Una questione di identità
INTERVENTO
È una questione di identità: Molfetta è il porto. Quante sono le città che hanno con l'area portuale un rapporto così intimo da consentirle di penetrare fin dentro il proprio salotto?
Ma Molfetta è il porto in senso assai più profondo di quello che vuole la retorica un po' a buon mercato alla quale siamo stati sottoposti da bambini e che ci vuole tutti marinai e pescatori.
Come per molte città nate sui bordi di una baia, inizialmente l'insediamento era gemello: uno a ponente dove adesso c'è la Madonna dei Martiri, l'altro (Respa) a levante. Qualcosa del genere è successa anche a Trani-Colonna o a Barletta-Ariscianne.
L'approdo migliore era quello di cala San Giacomo, ed era lì dunque che risiedevano gli dei che rendevano propizio l'andare per mare
Il rapporto stretto fra i due nuclei abitati, fra Molfetta e Respa, viene ancora celebrato ogni anno con la processione a mare della Madonna dei Martiri e il “prestito” della divinità protettrice della pesca e dei marinai dal suo luogo di origine alla nuova città.

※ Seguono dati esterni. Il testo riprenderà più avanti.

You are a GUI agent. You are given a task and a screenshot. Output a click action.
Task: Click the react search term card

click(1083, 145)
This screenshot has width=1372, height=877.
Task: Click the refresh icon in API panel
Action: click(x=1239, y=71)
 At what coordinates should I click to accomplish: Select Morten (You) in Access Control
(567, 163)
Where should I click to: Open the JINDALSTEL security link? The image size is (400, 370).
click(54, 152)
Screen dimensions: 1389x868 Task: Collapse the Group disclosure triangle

Il nuovo porto sotterrerà sotto migliaia di metri cubi di cemento quel po' che resta di questo. Ma non sembrano in molti a preoccuparsene. E, d'altra parte, perché stupirsi di questa insensibilità, quando tutta la città è costellata di dolorose cicatrici dovute a un tale insistente atteggiamento. Forse non è stato abbattuto Palazzo Capelluti? E il biscottificio “Pansini e Gallo” raso al suolo? E distrutte le ciminiere del cementificio Gallo e del pastificio Maldarelli? Forse che non è stato devastato il paesaggio in cui sorge il Cenobio di San Martino con quei capannoni industriali costruiti a pochi metri di distanza?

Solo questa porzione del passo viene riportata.